Agustianto mengatakan, rezim mata uang yang diterapkan Indonesia dan beberapa negara Asia lainnya saat ini sangat tergantung pada dolar AS sehingga menyebabkan nilai tukar sering mengambang (Floating Exchange).
Kondisi ini mengakibatkan nilai tukar mata uang beberapa negara Asia tidak pernah stabil dan berbeda antar satu negara dengan lainnya sehingga menguntungkan spekulan dengan mempermainkan jumlah uang beredar guna mendapatkan nilai tukar tertarget.
Dia mengemukakan, meskipun memerlukan waktu dan kerja keras, Indonesia dapat menerapkan konsep standar mata uang emas itu bekerja sama dengan negara tetangga yang ingin mewujudkan stabilitas nilai tukar seperti telah dilakukan Eropa dengan euro.
Negara-negara Eropa, khususnya Eropa Timur, telah belajar dari pengalaman stabilitas ekonominya sering tidak menentu akibat sangat tergantung dengan dolar AS.
"Akhirnya, negara-negara Eropa itu berhasil mengatasi ketergantungan mereka sehingga berani mengucapkan `good bye US dollar," katanya.
Kebijakan moneter yang menggantungkan pada dolar AS, dilakukan pemerintah hanya untuk kepentingan jangka pendek dan bersifat situasional, padahal pola kebijakan seperti itu tidak akan pernah membuat rupiah stabil.
"Meski saat ini menguat tapi rupiah bisa anjlok tiba-tiba," katanya.

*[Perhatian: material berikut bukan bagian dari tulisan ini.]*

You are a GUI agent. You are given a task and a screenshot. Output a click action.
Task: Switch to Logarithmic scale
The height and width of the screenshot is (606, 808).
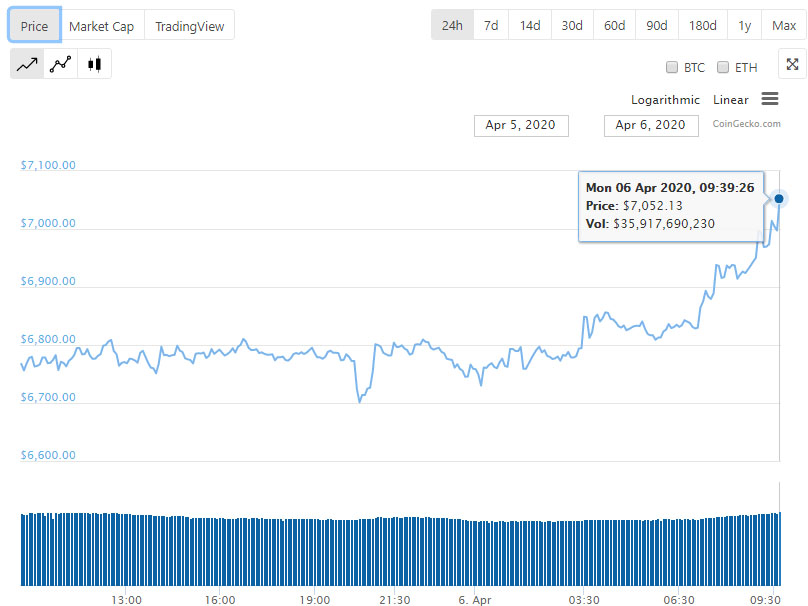(665, 100)
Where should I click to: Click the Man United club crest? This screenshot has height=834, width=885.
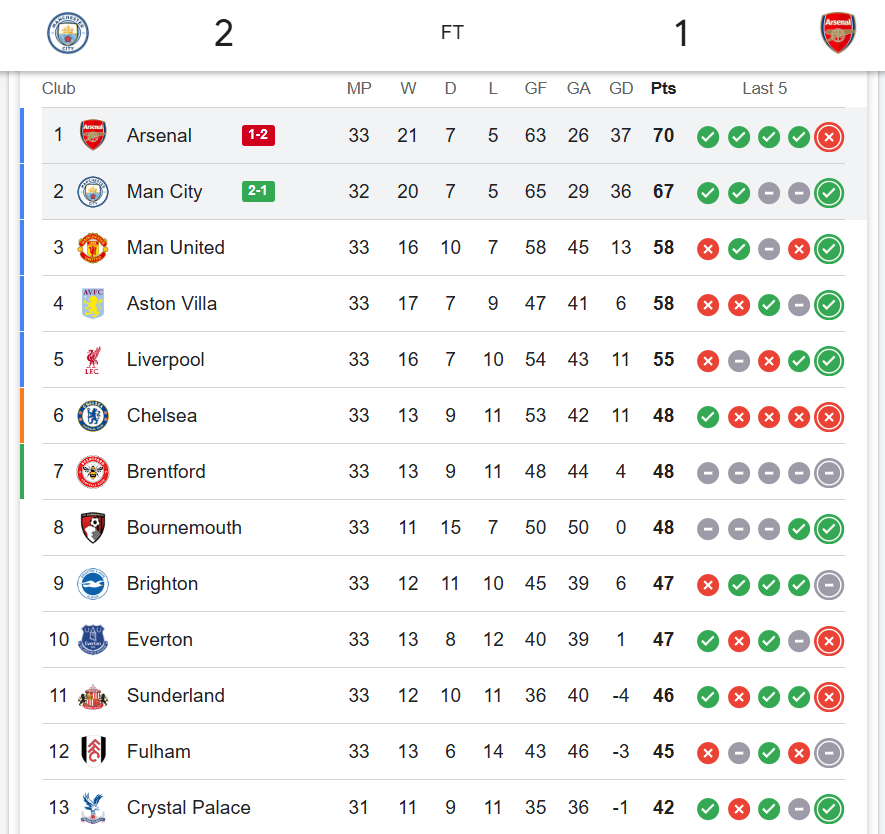93,248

Nilai tukar rupiah terhadap dolar AS mengalami tren menguat dalam beberapa bulan terakhir hingga mencapai Rp10.490/10.500 per dolar AS pada Senin (4/5).
Kurs rupiah di pasar spot antar bank Jakarta, Selasa (5/5) sore kembali menguat 80 poin menjadi Rp10.410/10.420 per dolar AS dengan volume besar yang menunjukkan semakin besarnya aliran dana ke pasar.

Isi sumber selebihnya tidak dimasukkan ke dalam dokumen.